(Items from a data source)

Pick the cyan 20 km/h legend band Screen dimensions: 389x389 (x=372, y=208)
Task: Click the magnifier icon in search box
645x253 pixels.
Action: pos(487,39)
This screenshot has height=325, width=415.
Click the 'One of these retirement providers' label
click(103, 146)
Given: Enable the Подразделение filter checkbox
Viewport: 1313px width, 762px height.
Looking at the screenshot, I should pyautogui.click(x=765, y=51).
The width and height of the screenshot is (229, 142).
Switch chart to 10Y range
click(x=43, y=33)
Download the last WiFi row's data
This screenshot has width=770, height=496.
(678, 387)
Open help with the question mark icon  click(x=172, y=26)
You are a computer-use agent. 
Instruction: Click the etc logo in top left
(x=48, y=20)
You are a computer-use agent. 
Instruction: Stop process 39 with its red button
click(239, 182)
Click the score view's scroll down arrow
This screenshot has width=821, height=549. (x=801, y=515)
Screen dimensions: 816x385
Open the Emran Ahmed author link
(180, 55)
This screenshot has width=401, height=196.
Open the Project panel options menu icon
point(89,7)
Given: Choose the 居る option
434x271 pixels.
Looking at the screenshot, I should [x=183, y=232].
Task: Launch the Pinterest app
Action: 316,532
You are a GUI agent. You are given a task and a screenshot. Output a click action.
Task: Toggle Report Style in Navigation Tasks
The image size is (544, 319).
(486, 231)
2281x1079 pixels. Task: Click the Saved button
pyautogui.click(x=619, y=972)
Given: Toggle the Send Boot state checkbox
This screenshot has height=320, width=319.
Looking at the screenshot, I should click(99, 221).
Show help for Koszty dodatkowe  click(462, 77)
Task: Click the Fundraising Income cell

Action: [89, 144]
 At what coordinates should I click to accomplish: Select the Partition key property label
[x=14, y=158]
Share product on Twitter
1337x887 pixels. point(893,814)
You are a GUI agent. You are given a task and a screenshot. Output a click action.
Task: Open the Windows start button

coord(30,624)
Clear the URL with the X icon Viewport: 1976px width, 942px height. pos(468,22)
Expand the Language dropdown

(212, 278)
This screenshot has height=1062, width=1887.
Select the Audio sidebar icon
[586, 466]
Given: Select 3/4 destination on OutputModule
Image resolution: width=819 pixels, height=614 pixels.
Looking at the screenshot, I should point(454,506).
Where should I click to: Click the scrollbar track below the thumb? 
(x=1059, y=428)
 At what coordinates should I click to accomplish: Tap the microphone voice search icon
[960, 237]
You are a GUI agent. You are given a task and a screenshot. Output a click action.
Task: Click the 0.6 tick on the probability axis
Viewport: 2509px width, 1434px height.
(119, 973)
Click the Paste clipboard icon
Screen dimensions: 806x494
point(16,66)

*Job*: Copy out everything from the line containing "Screen dimensions: 816x385" down to the end of the material above, keeping both ends and every line unchanged.

*Solution to this task*:
Screen dimensions: 816x385
Open the Emran Ahmed author link
(180, 55)
This screenshot has width=401, height=196.
Open the Project panel options menu icon
point(89,7)
Given: Choose the 居る option
434x271 pixels.
Looking at the screenshot, I should [x=183, y=232].
Task: Launch the Pinterest app
Action: 316,532
You are a GUI agent. You are given a task and a screenshot. Output a click action.
Task: Toggle Report Style in Navigation Tasks
The image size is (544, 319).
(486, 231)
2281x1079 pixels. Task: Click the Saved button
pyautogui.click(x=619, y=972)
Given: Toggle the Send Boot state checkbox
This screenshot has height=320, width=319.
Looking at the screenshot, I should click(99, 221).
Show help for Koszty dodatkowe  click(462, 77)
Task: Click the Fundraising Income cell

Action: [89, 144]
 At what coordinates should I click to accomplish: Select the Partition key property label
[x=14, y=158]
Share product on Twitter
1337x887 pixels. point(893,814)
You are a GUI agent. You are given a task and a screenshot. Output a click action.
Task: Open the Windows start button

coord(30,624)
Clear the URL with the X icon Viewport: 1976px width, 942px height. pos(468,22)
Expand the Language dropdown

(212, 278)
This screenshot has height=1062, width=1887.
Select the Audio sidebar icon
[586, 466]
Given: Select 3/4 destination on OutputModule
Image resolution: width=819 pixels, height=614 pixels.
Looking at the screenshot, I should point(454,506).
Where should I click to: Click the scrollbar track below the thumb? 
(x=1059, y=428)
 At what coordinates should I click to accomplish: Tap the microphone voice search icon
[960, 237]
You are a GUI agent. You are given a task and a screenshot. Output a click action.
Task: Click the 0.6 tick on the probability axis
Viewport: 2509px width, 1434px height.
(119, 973)
Click the Paste clipboard icon
Screen dimensions: 806x494
point(16,66)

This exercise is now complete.